Bloomberg reported:
Goldman Sachs Group Inc., which took $10 billion in U.S. bailout funds last year, shouldn’t get taxpayer support if the firm focuses on trading over banking, according to former Federal Reserve Chairman Paul Volcker. The “safety net” provided by the U.S. government “should not be extended beyond the core commercial-banking business,” Volcker, 82, said.Der Spiegel had Volker's direct quote:
Let's just slice them up. I don't want them to get heavily involved in capital market activities so my view is: Hedge funds, no. Equity funds, no. Proprietary trading, no. Trading in commodities, no. And that in itself would reduce the size of the big banks. So you get some reduction in size. Equally important, you make them more manageable and easier to deal with if they do get in trouble.
It's more than egregious Goldman, the vampire squid. JPMorgan has five industry segments in addition to commercial banking.

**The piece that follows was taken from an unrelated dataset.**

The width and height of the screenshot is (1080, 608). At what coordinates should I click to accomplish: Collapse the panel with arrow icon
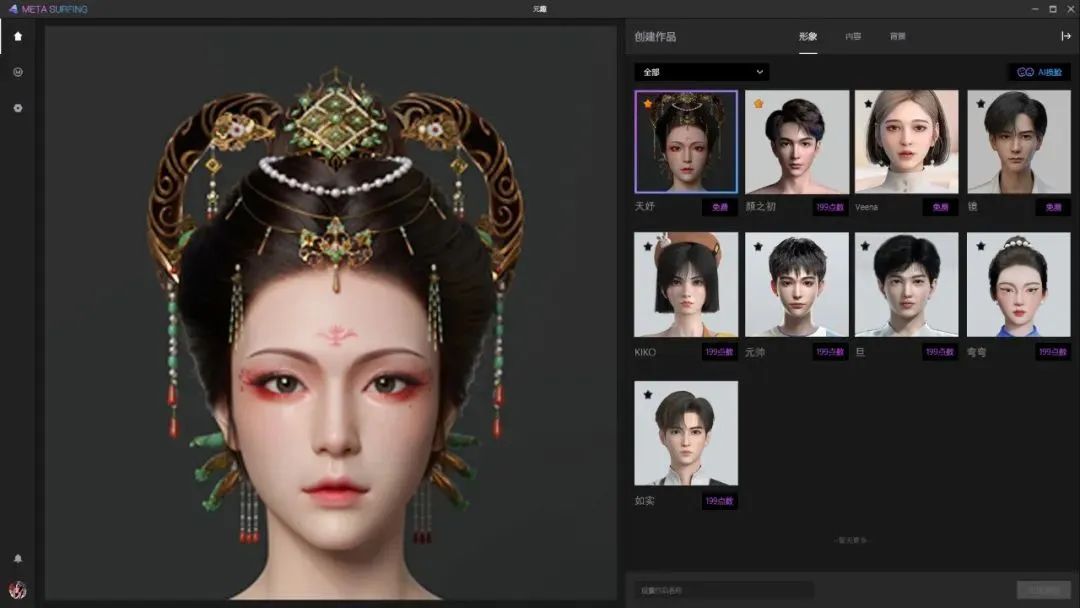pyautogui.click(x=1066, y=36)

Two of them, investment banking and corporate/private equity provided 90% of the firm's third quarter income. High risk--high reward, soon to be backstopped by Uncle Sam.
Since January, Volcker, who was Fed chairman from 1979 to 1987, has called for regulators to provide government support only to banks that provide essential services like deposit- taking and business payments. He has suggested prohibiting them from owning or sponsoring hedge funds, private-equity funds or from engaging in proprietary trading.
JPMorgan handles billions in private equity and hedge funds. It has a significant market share in derivatives. Shadow bankers and unregulated products (akin to gambling) played a significant role in Wall Street's meltdown.
“I’m very interested in using this crisis as a way to avoid the next one,” Volcker said. “This isn’t any time to go back to business as usual.”
Sorry Paul, the more things change, the more they stay the same. Continued financial deform looms. There will be blood, the question is when and how much.